The Dogs Bark(Anthology)
- First edition cover
- Author: Truman Capote
- Language: English
- Genre: Collection
- Publisher: Random House
- Publication date: 1973
- Publication place: United States
- Media type: Print (Hardback & Paperback)
- Pages: 419 pp
- ISBN: 978-0-452-25161-8
- OCLC: 3532337

= The Dogs Bark =

Anthology by Truman Capote

The Dogs Bark: Public People and Private Places is an anthology of works by American author Truman Capote. It was published on September 12, 1973 and includes essays from Local Color and Observations, as well as The Muses Are Heard.

==Conception==
The work is largely retrospective look at Truman Capote's life spanning the time frame from 1942 to 1972. The title, inspired by the author André Gide is taken from an Arab proverb: "The dogs bark, but the caravan moves on."

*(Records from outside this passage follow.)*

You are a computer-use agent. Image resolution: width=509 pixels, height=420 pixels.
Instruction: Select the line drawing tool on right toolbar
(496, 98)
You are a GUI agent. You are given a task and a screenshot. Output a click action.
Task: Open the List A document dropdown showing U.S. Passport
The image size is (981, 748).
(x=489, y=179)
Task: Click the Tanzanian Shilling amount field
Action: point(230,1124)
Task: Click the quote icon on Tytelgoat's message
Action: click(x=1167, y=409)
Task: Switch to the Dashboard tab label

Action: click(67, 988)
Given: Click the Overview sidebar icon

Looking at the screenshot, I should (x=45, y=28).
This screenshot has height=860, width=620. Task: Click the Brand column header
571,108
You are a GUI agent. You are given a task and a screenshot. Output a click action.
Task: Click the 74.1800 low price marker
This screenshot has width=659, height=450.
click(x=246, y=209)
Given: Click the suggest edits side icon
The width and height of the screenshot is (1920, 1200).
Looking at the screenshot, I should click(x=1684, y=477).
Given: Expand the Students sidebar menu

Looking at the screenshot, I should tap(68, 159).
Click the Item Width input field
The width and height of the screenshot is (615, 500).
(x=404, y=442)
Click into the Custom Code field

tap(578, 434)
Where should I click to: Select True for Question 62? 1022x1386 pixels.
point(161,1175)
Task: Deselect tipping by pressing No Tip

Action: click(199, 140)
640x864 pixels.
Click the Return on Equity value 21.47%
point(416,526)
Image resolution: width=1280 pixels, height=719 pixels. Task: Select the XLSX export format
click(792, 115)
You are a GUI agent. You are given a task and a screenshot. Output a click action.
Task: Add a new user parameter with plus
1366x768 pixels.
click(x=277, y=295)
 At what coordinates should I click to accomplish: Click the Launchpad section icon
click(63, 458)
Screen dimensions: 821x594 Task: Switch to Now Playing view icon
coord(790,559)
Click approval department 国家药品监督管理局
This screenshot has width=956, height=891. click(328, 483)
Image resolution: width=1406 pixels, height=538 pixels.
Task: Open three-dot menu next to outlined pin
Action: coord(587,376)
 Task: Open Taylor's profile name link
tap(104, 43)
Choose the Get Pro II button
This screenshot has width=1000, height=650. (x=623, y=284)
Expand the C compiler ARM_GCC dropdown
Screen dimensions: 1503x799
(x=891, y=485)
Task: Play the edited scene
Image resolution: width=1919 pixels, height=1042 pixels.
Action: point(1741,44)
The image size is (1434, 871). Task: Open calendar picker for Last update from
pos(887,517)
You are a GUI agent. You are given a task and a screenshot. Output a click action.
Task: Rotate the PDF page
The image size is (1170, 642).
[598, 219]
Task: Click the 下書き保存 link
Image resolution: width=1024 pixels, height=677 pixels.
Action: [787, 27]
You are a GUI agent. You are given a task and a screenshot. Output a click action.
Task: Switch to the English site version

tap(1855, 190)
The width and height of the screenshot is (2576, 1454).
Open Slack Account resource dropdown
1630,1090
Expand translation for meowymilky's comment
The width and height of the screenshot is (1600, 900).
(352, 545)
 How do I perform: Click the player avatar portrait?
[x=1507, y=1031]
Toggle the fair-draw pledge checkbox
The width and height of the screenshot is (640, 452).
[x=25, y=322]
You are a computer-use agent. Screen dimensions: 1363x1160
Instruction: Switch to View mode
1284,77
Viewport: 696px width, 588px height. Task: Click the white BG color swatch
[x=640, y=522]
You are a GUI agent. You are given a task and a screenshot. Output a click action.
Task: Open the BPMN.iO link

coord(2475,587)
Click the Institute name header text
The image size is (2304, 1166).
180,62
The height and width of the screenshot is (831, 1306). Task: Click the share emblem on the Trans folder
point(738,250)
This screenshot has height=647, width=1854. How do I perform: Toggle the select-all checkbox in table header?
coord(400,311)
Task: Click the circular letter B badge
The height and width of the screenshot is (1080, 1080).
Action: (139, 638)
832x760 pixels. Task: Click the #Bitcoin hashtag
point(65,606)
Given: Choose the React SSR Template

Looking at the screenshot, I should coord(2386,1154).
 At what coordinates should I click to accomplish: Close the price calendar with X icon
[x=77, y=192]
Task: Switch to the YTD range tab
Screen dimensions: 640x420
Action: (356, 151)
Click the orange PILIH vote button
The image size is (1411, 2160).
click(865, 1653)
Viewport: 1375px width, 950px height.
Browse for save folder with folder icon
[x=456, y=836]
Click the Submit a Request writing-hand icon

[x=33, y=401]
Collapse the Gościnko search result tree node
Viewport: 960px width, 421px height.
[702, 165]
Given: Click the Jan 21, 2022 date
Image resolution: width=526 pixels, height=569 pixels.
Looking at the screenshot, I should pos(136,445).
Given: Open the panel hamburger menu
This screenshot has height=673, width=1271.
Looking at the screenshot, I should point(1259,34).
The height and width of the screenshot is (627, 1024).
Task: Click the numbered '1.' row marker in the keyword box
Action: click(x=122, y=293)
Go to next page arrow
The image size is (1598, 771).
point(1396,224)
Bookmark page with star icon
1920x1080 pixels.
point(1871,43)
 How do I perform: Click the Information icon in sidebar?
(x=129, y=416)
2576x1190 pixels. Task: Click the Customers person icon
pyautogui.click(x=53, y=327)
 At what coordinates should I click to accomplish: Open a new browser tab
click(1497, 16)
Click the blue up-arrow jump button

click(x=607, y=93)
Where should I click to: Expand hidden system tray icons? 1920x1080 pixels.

==Reception and critical analysis==
Lis Harris when writing for The New Yorker said: "Capote describes these pieces as "silhouettes and souvenirs" and "a written geography of my life"—a somewhat diaphanous description, but, like most of Capote's nonfiction writing, completely apt. The title is taken from a French proverb: "les chiens aboient; la caravane passe" ("The dogs bark but the caravan moves on": Gide to Capote one day in Tangiers when Capote was grumbling about a bad review), and most of the pieces are about people and places Capote has observed while moving on since 1942. Though large and covering a long period of time, this book is innocent of political or social opinions of any sort; if Capote has any, he has always kept them out of his writing; and there is a certain shallowness to the collection because of it. It bulges, however, with sharp, subtle observations of people, fascinating reminiscences and travel jottings, wonderful sketches, anecdotes and yarns, and, among other things, the most frightening horror story you've ever heard. Not a deep plate of soup, perhaps, but a marvelously tasty one."